Harriet Oxley’s extensive costumes complete the handsome stage picture. In a lovely old fashioned touch, Oxley has all the women in muted colours with their hair in scarves while dear Senta sports a pristine mauve gown and luscious flowing blonde locks.
In terms of props, the women’s miming of the use of spinning wheels works well enough, but it would help the scenario to have a couple of actual spinning wheels at the front.
Well acquainted with the title role, English bass-baritone Darren Jeffery sings Der Holländer with well-calibrated delivery and crisp German diction. Marked with a vivid scar that curls down from his forehead, Jeffery’s characterisation of the ghost ship captain is neatly underplayed, avoiding too much human emotion for the cursed figure. The character’s one release is the disbelieving relief when he seems to have finally found the woman to lift the curse he has been placed under by Satan himself.
Melbourne’s favourite soprano Lee Abrahmsen outdoes herself yet again in the leading role of Senta. Looking every bit the angelic daughter, Abrahmsen sings with delicious abandon, soaring into lush, full bodied high notes with unbridled confidence. It is a delightful performance, and one that is all the stronger by Abrahmsen’s nuanced acting, in which Senta’s inner journey is made clear and engaging.
The heart of the opera is the extended duet scene between Senta and Der Holländer. Wagner’s formidable talent as a composer and librettist is at a premium in this sequence, which is superbly performed by Abrahmsen and Jeffery.
Bass Steven Gallop, a singer who repeatedly demonstrates his inestimable value, is in stellar form again here as Daland, a father who has no idea of the deal he is brokering for his daughter’s hand.
In a very welcome, far too rare Melbourne appearance, tenor Rosario La Spina brings ardent beauty to the vocals of Erik, former boyfriend of Senta.
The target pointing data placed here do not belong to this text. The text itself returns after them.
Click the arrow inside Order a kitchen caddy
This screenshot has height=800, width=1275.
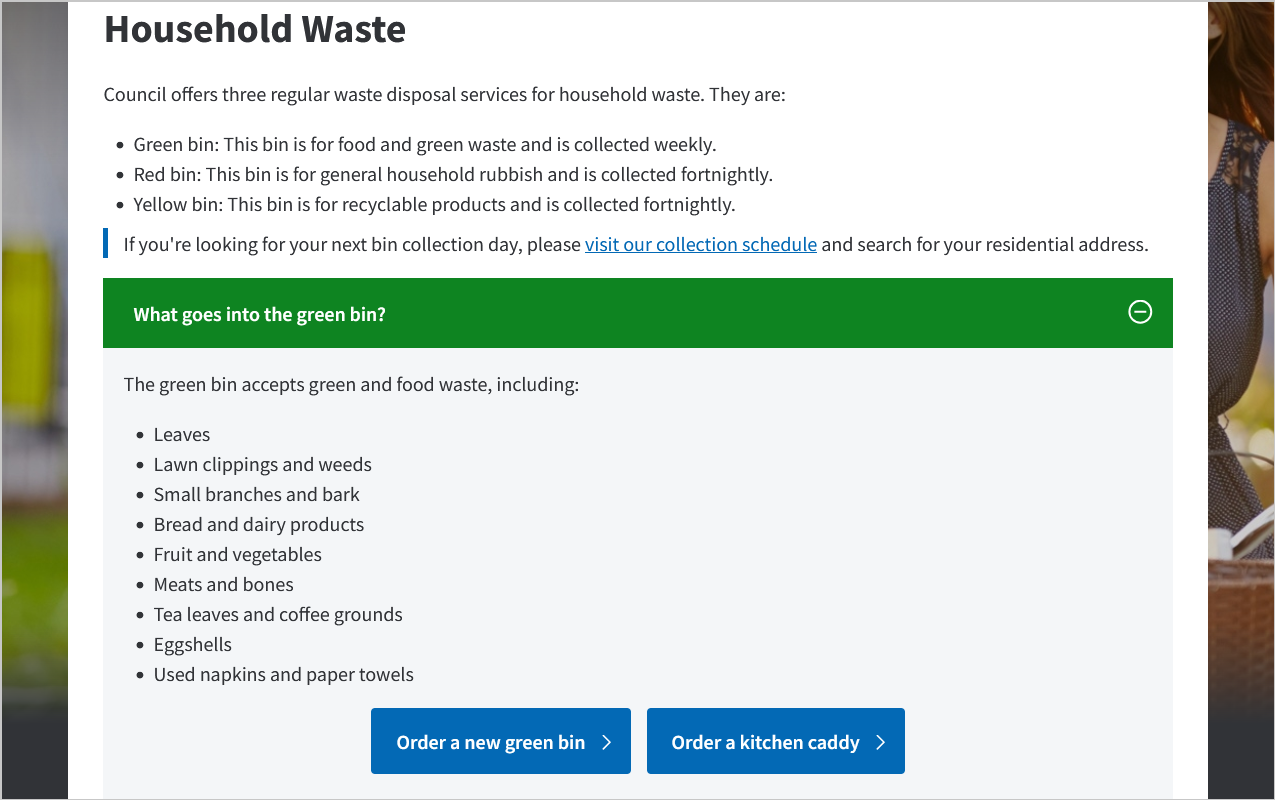881,741
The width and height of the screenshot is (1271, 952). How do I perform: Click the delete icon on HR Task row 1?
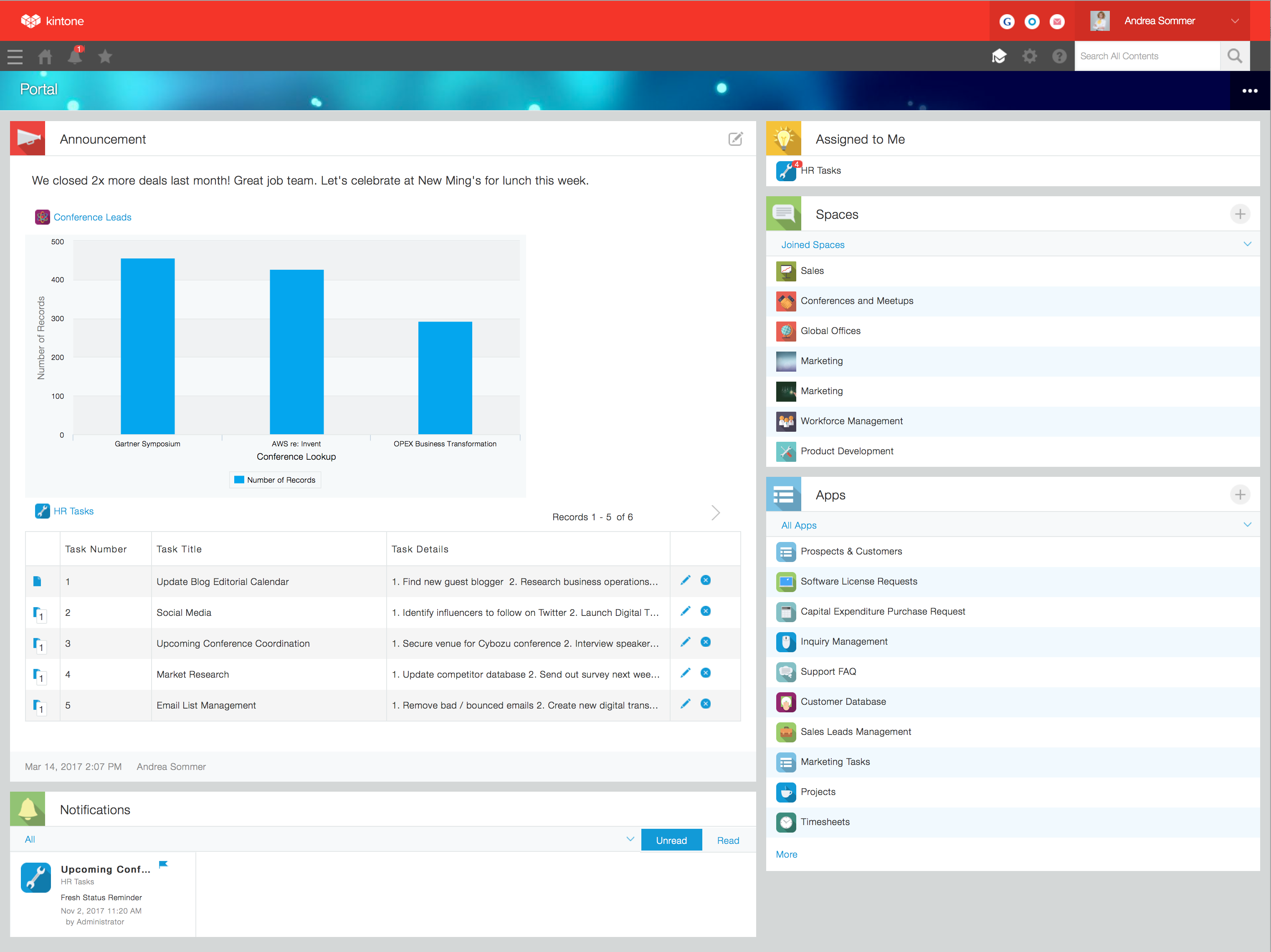click(706, 581)
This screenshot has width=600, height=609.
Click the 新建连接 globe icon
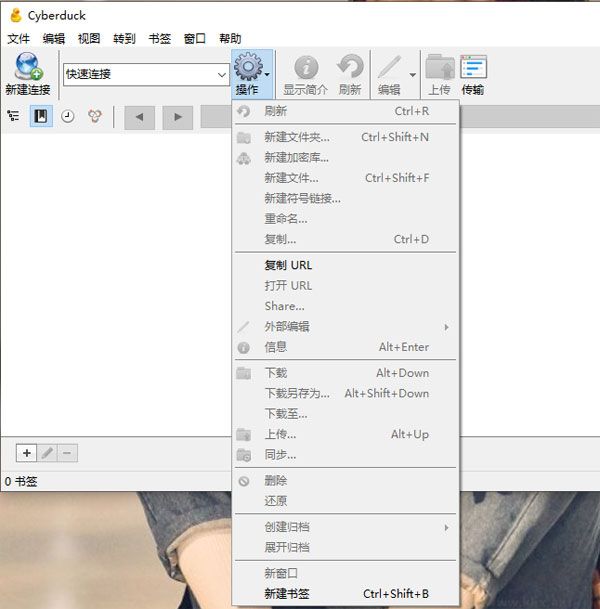pyautogui.click(x=27, y=67)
Mezzo soprano Roxane Hislop brings characteristic warmth to the somewhat underwritten role of Senta’s nurse Mary.
Tenor Michael Lapina brings charming appeal to the featured role of the Helmsman. In a sweet touch, Chaundy shows the Helmsman’s the reunion with his sweetheart whom he has sung about.
Lovers of opera in Melbourne have every reason to attend The Flying Dutchman.
The Flying Dutchman plays again at Regent Theatre, Melbourne on 5, 7 February 2019.